The required output is an exact copy of the lines from the one containing "You are a computer-use agent." through the end of the entries below, with pictures removed.

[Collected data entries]
####################

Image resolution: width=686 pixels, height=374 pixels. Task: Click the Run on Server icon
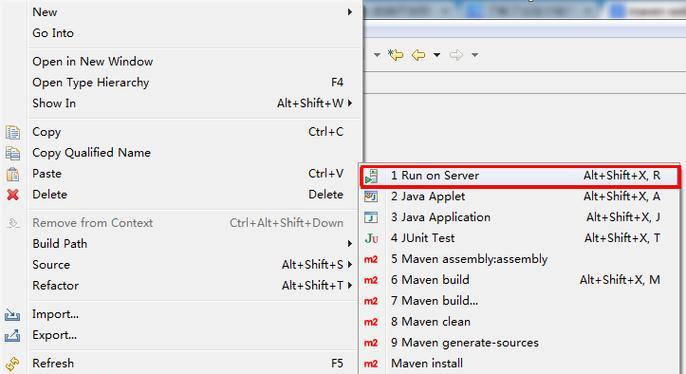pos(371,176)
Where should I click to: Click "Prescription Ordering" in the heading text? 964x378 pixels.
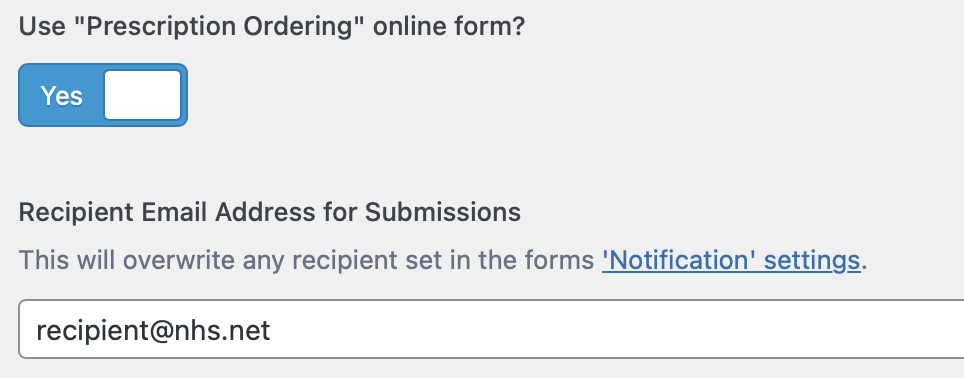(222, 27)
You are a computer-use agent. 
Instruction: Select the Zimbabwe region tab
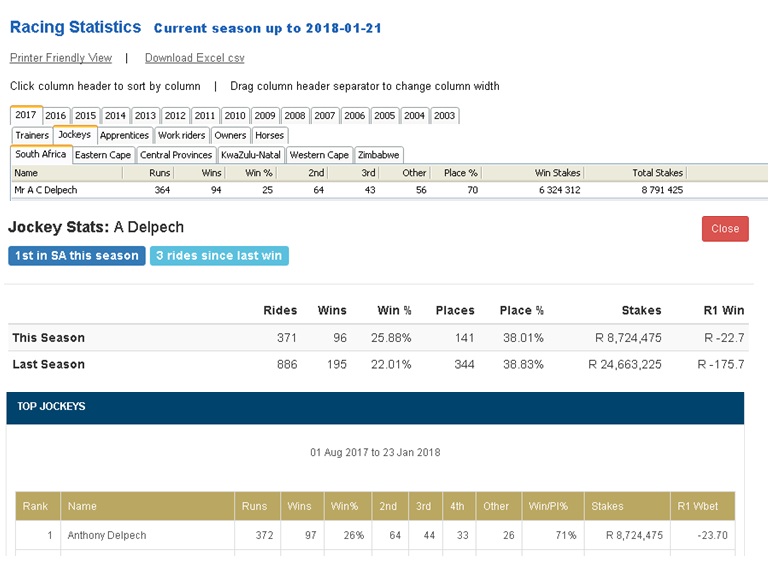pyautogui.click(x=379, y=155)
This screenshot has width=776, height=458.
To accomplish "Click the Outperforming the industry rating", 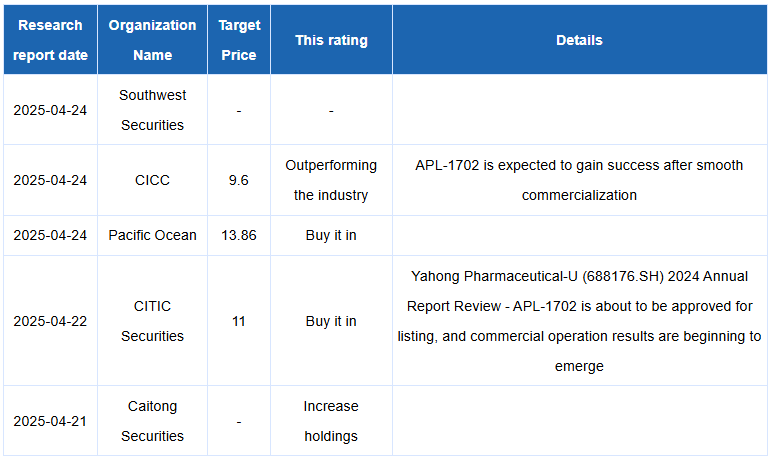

####################

[Solution to this task]
You are a computer-use agent. 
Instruction: Select the Zimbabwe region tab
pyautogui.click(x=379, y=155)
This screenshot has width=776, height=458.
To accomplish "Click the Outperforming the industry rating", 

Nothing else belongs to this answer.